Agentic AI reveals the organizational condition at machine speed. Which means the cost of leaving the pre-commitment question unasked has never been higher — and the research confirming that the question needs to be asked has never been more convergent.

The question that has followed this archive since 1998 remains the one no agentic AI system is designed to ask before it acts: Tell me how agentic AI would have known to ask, “What time of day do orders come in?”

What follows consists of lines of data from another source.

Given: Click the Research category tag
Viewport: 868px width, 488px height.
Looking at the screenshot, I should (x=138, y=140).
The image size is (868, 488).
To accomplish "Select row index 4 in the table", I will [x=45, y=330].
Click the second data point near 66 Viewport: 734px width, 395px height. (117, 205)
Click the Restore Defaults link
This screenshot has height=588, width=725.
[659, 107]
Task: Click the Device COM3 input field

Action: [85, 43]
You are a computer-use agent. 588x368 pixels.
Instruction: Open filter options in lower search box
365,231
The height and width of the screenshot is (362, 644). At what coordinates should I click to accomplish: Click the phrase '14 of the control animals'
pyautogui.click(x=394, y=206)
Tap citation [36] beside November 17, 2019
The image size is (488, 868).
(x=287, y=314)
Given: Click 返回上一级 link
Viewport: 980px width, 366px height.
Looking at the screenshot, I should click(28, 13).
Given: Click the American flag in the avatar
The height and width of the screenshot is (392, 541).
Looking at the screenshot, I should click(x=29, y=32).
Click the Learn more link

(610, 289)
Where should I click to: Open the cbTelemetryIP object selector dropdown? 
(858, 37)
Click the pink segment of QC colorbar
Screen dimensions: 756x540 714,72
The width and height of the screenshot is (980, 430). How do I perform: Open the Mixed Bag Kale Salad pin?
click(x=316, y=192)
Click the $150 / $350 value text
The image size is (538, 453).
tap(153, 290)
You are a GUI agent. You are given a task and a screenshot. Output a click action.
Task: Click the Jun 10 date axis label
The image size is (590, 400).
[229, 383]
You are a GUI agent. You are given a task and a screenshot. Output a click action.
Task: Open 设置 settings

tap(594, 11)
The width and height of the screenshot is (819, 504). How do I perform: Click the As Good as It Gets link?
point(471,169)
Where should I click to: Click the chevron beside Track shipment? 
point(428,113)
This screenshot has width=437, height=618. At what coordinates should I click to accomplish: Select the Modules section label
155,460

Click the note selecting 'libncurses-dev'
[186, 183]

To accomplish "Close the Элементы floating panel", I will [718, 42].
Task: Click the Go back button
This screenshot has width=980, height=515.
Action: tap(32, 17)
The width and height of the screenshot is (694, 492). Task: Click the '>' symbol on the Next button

MIT says it. BCG says it. McKinsey says it. Stanford HAI says it. The 1998 DND proof case said it first.

The pre-commitment question — are the organizational conditions in place before the technology is deployed — is not a procurement question. It is not an AI governance question. It is the question that determines whether any technology, in any era, produces the outcomes it promises.

That question has a framework. It has a 27-year evidence base.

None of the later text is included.